## Task
Please count the lines in the records below that contain the string "Instruction", matching case exactly, and reply with only that number.

## Data supplied
* * * *
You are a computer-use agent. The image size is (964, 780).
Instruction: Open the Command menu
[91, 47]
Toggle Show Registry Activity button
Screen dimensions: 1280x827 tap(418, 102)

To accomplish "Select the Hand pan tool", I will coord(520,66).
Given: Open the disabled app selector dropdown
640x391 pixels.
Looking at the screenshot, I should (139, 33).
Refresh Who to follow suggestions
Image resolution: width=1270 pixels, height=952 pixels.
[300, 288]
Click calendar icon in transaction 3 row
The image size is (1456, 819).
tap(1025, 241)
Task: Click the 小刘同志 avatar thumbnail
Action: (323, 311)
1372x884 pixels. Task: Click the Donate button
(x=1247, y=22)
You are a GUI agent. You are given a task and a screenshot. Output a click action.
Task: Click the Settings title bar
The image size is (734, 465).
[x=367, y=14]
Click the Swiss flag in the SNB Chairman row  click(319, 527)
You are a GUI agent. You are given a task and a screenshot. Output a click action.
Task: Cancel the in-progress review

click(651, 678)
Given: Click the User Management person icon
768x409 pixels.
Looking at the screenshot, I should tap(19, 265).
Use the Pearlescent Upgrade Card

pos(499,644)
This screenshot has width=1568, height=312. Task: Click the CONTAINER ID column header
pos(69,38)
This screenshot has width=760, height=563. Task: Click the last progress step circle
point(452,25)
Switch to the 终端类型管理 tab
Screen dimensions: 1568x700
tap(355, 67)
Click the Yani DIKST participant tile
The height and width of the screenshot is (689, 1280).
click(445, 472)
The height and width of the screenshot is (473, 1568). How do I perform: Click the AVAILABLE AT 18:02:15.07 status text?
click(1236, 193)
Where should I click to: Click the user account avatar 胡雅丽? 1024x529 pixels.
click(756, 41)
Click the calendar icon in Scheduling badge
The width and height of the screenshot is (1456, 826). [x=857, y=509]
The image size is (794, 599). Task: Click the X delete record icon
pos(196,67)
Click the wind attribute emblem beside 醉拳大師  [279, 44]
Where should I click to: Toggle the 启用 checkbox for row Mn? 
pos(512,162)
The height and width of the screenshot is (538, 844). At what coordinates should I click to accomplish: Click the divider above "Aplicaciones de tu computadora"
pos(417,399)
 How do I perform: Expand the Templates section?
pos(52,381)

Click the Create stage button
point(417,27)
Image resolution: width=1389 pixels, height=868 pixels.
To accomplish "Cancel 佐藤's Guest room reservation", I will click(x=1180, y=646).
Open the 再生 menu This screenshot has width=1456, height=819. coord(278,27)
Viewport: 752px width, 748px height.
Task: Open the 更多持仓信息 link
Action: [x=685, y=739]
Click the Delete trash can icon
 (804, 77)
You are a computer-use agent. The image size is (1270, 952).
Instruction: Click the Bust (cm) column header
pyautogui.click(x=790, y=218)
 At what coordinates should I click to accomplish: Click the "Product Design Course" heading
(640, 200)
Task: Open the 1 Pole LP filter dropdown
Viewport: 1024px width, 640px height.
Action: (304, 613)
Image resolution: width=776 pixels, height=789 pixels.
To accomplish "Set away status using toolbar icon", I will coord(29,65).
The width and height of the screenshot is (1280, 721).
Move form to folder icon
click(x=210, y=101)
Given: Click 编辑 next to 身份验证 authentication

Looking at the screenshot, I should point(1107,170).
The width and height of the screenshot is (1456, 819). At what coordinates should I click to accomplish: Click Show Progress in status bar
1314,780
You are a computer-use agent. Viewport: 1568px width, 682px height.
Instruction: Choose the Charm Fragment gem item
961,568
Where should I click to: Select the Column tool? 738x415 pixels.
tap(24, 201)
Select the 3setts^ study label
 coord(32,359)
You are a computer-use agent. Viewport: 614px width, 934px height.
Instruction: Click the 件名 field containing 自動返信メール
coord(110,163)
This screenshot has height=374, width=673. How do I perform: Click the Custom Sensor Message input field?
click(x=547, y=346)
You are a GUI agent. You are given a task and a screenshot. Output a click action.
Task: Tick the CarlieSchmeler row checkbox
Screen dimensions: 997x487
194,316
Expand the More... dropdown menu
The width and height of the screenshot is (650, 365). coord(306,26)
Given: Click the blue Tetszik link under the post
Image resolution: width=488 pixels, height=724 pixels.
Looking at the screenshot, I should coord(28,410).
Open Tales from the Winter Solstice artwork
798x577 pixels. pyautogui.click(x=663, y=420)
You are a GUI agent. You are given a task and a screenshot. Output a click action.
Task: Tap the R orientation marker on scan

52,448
* * * *
## Answer to the problem
4